Grain Sprouting Table

I put this table together as an ergonimic approach to sprouting large quantities of grain. Once ready, these buckets of sprouts can weigh 35 pounds or more. I do this indoors for consistent tempurature. In the heat, the sprouts can ferment quickly and in the cold, the sprouting process is very slow or freezes.


I built this by cutting drain slits in the bottom of some Home Depot buckets. Any buckets will work as long as they fit together without getting stuck.

I place these inside other buckets that have drain lines plumbed in.

Two of these lines have valves to stop the water from draining. These are my soaking buckets.
I have this overflow drain because I originally planned to flood-and-drain them for rinsing, but I abandoned this idea because the water gets mucky.

These outlet drains are 1/2" (.700) compression tee and 90 fittings for poly irrigation lines. I sanded both surfaces and hot-glued them in. Another way to do this could be to drain each bucket indepently into the tank below and put a valve in each one. This would eliminate the need to move buckets out of the soaker stations.

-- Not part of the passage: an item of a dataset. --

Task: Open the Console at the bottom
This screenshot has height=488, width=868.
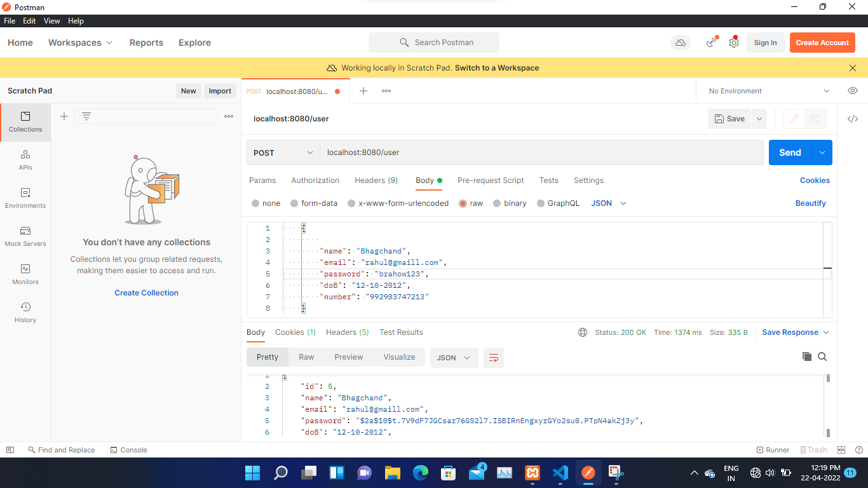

Down below is the catch container. There is a float switched sump pump to pump the water out to my lawn. I recomend a robust pump to deal with the soft globs of fermented material. This does not stink, it smells like bread dough before you bake it.

The platform is made from a pallet and scrap wood for legs. Make it whatever height offers you the most comfort when lifting buckets.

You will want a hose handy for rinsing and filling. I actually plumbed mine from under a sink using a tee made for adding a dishwasher. The small diameter hose is actually an air line. I find it more manuverable and convenient.

Now for lifting. These things get heavy. An overhead pulley with a rope takes all the weight off your back. If this looks like a device for shoulder physical therapy, that is exactly what it is.

After rinsing, I cover them to prevent the top layer from drying out.

Twice daily, I use this setup as follows:
If you want to try this on a smaller scale, you can do what I started out doing. Just cut the drains in four buckets. Put them outside on a slight tilt where you have access to a hose. Soak your grain in a bucket with no holes and pour it in one of your drain buckets after half a day.